Sandra Bray
Sandra Bray's current work toggles between ink drawings of social explorations and oil landscapes of the peaceful world she feels lucky to inhabit. The common theme through her artistic eras of water colour, figure drawing, oil painting, and ink drawings has been our human existence in relation to the world she inhabits. For Bray, feelings of comfort and familiarity abound when she paints landscapes; during that time, her questioning concerns technique: the use of paint and colour to create form, atmosphere and earthiness. In ink drawings, a traditional social commentary medium, Bray explores her curiosity about our human, mimetic nature; these require much more planning, fact gathering, several drafts, and thoughtful deliberation.
The audience Bray wishes to reach is the curious, the thoughtful, those who wish to have their worlds broadened, their thought-loop expanded, their framework more agile. She is motivated largely by her own interest and curiosity in our human condition, wondering how to name and describe what it is we do, so that she has choices as to whether or not to participate in the recognized cultural practice/habit. Bray's goal is to gain distance from herself and her views, to ‘see’ her culture from a more disinterested perspective.
Currently she uses the richness of oils to portray our fertile and peaceful landscapes, which seem in jeopardy, not due to war in Canada, but due to our unenlightened self-interest. Bray feels conflict - using toxic materials to portray the land that feeds her. Is she part of the problem but also part of an admirable tradition. Can not everyone make the same claim? She is not alone. The immediacy and low toxicity of ink allows her to hope that, although the medium is relatively harmless, finding a disinterested vision of Canadian society may shift a viewer’s inner landscape, as this new distant perspective has shifted hers. Often sketch book squiggles are the basis for a fully developed piece; hasty notes of interesting points, which, when developed and strung together, compose a stimulating new outlook.

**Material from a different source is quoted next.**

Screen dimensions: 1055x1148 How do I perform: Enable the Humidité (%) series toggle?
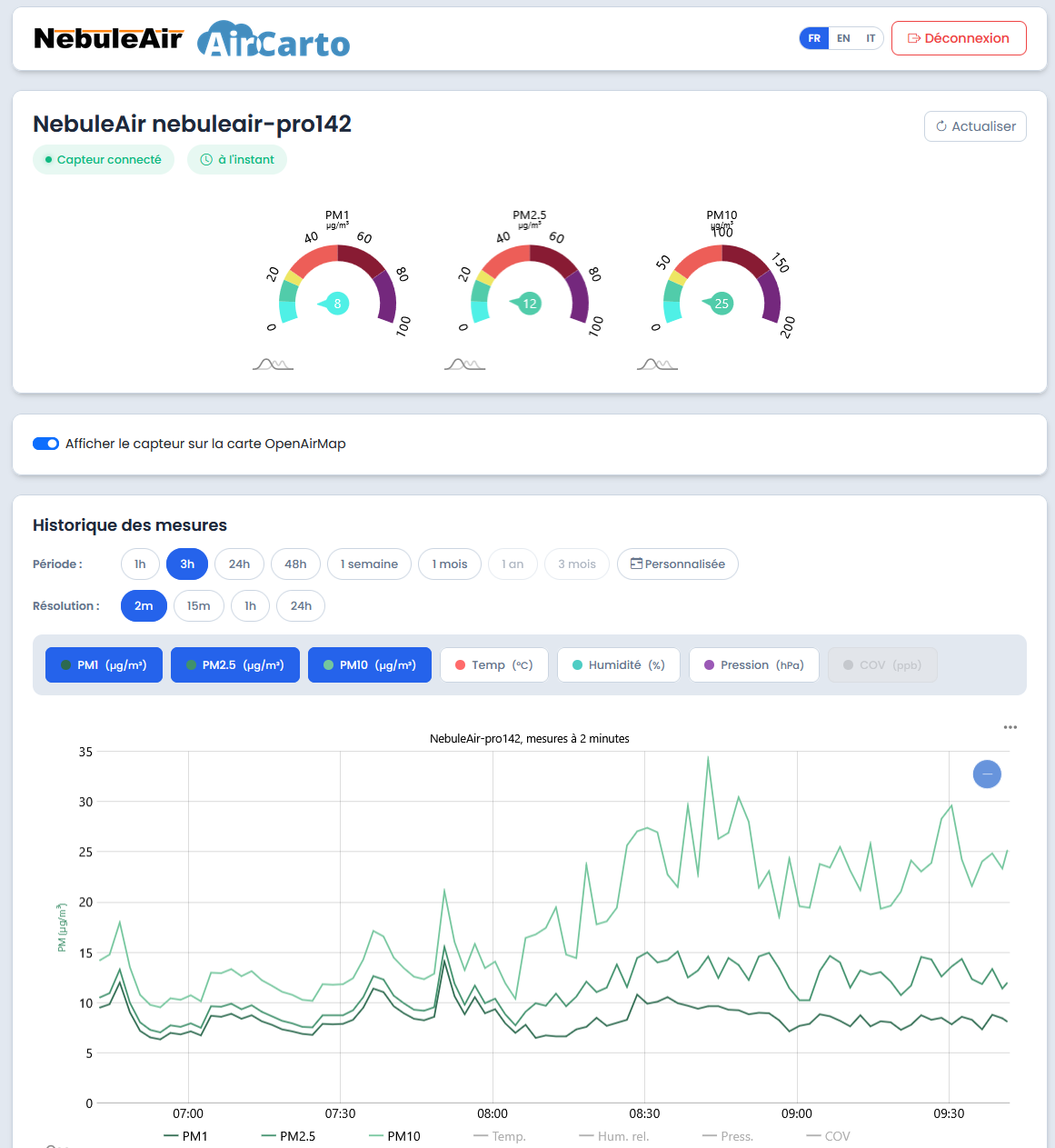618,664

The oil paintings Bray makes, are in a traditional style of representational art, with the aim of creating a small moment of suspended time for a viewer, one where the concerns of one’s day are set aside momentarily for the sake of a moment of appreciation of all that we have. A moment of no worries, no cares and no tomorrows.
Bray's ink work links the modern and post-modern eras. While she appreciates and seeks technical ability, she also seeks to explore the multi-faceted world she lives in, the one with no answers. In developing her technical skills, she hopes to explore contemporary concerns, using techniques that emphasize the grace and beauty of the representational tradition.

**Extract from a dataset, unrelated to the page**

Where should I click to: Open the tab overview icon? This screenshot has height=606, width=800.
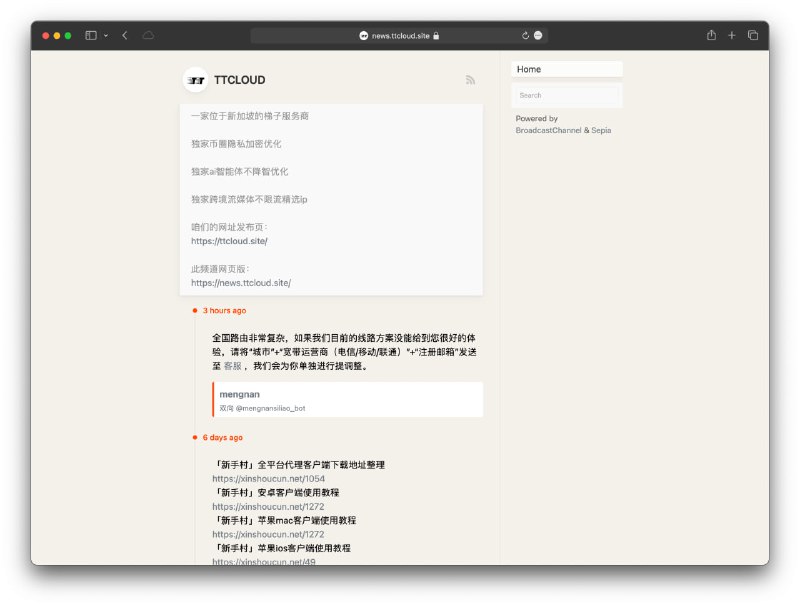point(753,34)
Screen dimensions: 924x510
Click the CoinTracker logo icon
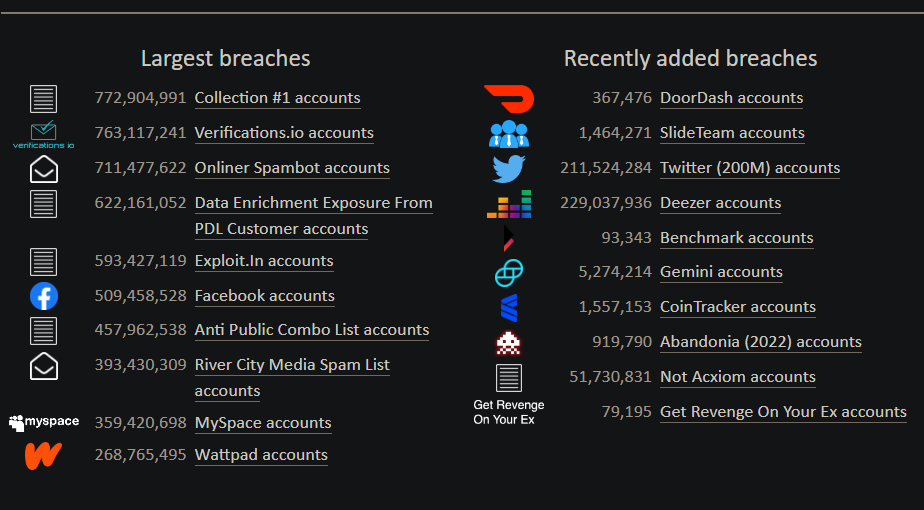click(509, 307)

Perhaps the radio is her largest influence; she listens, making notes of ideas and thoughts that are new to her. Bray's current series is titled: Imaginaries of Peace and was inspired by one of the CBC radio show on a program titled ‘Ideas’. The word ‘imaginaries’ applies to the unconscious, collective thoughts or ideas that a group/culture carries surrounding a specific concept and I began to wonder about our imaginaries of peace. Ideas abound.
Hearing words placed next to one another for the first time is arresting. Rene Girard’s concept of “Humans as a mimetic species …” What does this mean in my life? Do I imitate in serious ways? Whom? How? Is this the cause of war? Of discrimination? What are the boundaries to the effects of this hardwiring? Listening to the radio always requires a notebook and pen in hand. Bray learns aurally although she expresses herself visually. Largely her works address contemporary issues, seeking linkages to other views, cultural thoughts and behaviours.
Exhibiting in other countries/cultures has been a sensitizing experience. Usually she has her statement and any words on an art piece translated; imagining someone of a different culture reading her words has heightened her awareness of her own biases. Expressing herself precisely and finding exact translation has been very important.